Las víctimas de ETA, en la gran pantalla

Las víctimas de ETA, en la gran pantalla

(PD / Agencias).- Manuel Gutiérrez Aragón refleja la «pesadilla» del día a día en el País Vasco de los amenazados por ETA en la película ‘Todos estamos invitados’, un filme en el que el realizador pretende, «más que hablar» de la banda terrorista, mostrar cómo afecta en las relaciones ser un objetivo etarra. Se estrena hoy viernes.

Óscar Jaenada, José Coronado y Vanessa Incontrada protagonizan esta cinta, «que no se casa con ningún partido político». Tras participar en el Festival de Cine Español de Málaga, Gutiérrez Aragón, acompañado de los tres actores protagonistas, presentó hoy en Madrid su última película, que se estrena en los cines el próximo viernes. Pese a tratar un «tema contundente», el cineasta matizó que casi son «más impactantes» todas las declaraciones realizadas al respecto de la película que el filme en sí.

«No es una película sobre ETA», precisó el director, que firma el guión de la misma junto a Ángeles González-Sinde. Y es que ‘Todos estamos invitados’, rodada en San Sebastián durante la tregua terrorista, narra el miedo de Xabier (Coronado), un profesor universitario amenazado por ETA.

También está la historia de Josu Jon (Jaenada), un ‘gudari’ que tras un atentado pierde la memoria. Durante su estancia en un centro psiquiátrico conocerá a Francesca (Incontrada), la novia del profesor Legazpi.

En esta película, como matizó su director, «puede la realidad y el testimonio» a la ficción, pese a que parezca «una pesadilla». «Es como un mal sueño, pero del que no hay despertar posible», afirmó Gutiérrez Aragón, contento porque el filme «ha pasado el control de calidad» de sus amigos y conocidos que viven en Euskadi.

«BUENOS Y MALOS»

Pese a mostrar el lado humano del personaje que encarna Jaenada, Gutiérrez Aragón afirmó que en esta película «no hay matices», por eso retrata «buenos y malos». Lo «más monstruoso de todo» para Gutiérrez Aragón es que detrás de la barbarie terrorista «hay seres humanos».

En cuanto a que el amenazado sea un profesor universitario y no, por ejemplo, un político, el director reseñó que quería mostrar a un amenazado «por lo que hace, no por su opción política». «La película no se casa con ningún partido político», subrayó un director que también ha querido dar importancia a la religión.

«La Iglesia siempre ha tenido una postura muy ambigua, condenando pero desde el perdón.
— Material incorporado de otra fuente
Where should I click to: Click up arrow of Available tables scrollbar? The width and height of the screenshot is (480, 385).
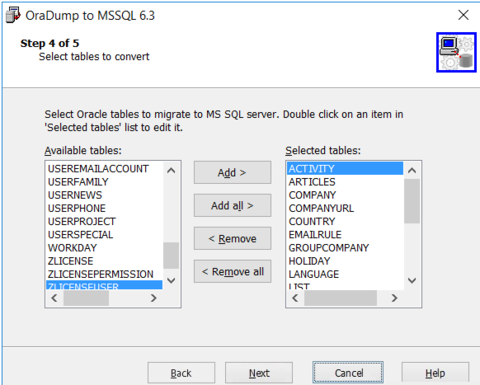pos(171,171)
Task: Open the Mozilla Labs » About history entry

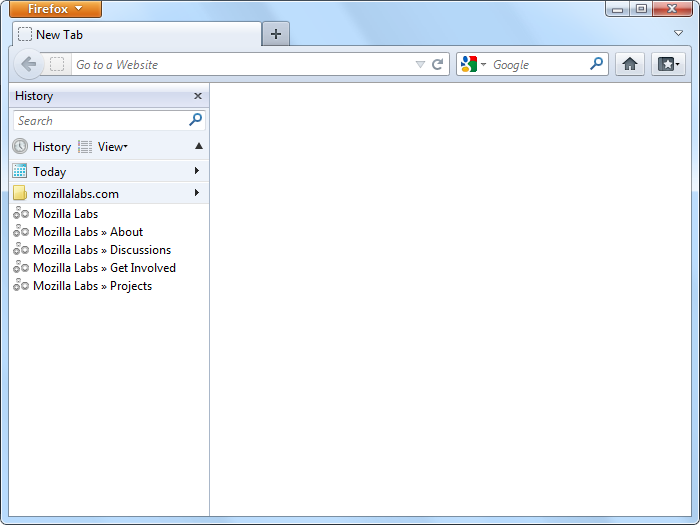Action: click(x=88, y=232)
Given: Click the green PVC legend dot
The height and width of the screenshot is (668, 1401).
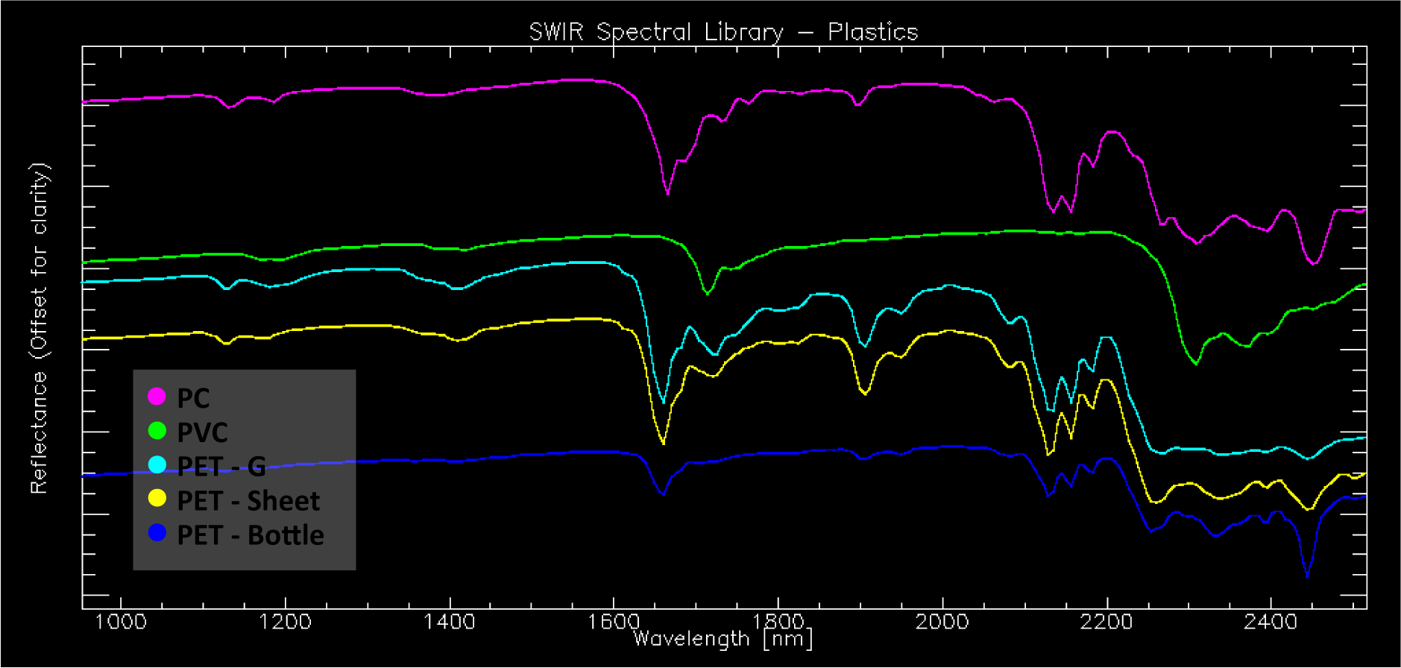Looking at the screenshot, I should [x=157, y=432].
Algunos piensan que es complaciente, pero yo he querido mostrar que la religión tiene un peso muy fuerte en el País Vasco», afirmó el director, que también plantea cómo en Euskadi «los amenazados molestan y perturban el paisaje» de la vida cotidiana. «La gente no habla de política en los bares», apuntó.

«MIEDO Y TERROR»

El personaje que encarna Coronado es «una persona normal, que no ha elegido ser un héroe» y en el que sale a relucir el «miedo y terror» que supone verse señalado por ETA. Este hecho también pervierte sus relaciones con los amigos de la Sociedad Gastronómica a la que pertenece, con sus vecinos o con su pareja.

«Antes de hacer la película veía a las víctimas de ETA pero no me fijaba en los que se quedan. Gracias a esta película me he dado cuenta de cómo se vive en la sociedad vasca», dijo Coronado, agregando que las cosas para los que están «en primera línea», como su personaje, son como «la muerte en vida».

Jaenada, por su parte, precisó que pese a prepararse para dar vida a un líder de un comando terrorista, pronto pasa a ser un enfermo amnésico. Por su parte, la actriz Vanessa Incontrada, española afincada en Italia, señaló cómo su personaje cree que el conflicto «puede solucionarse».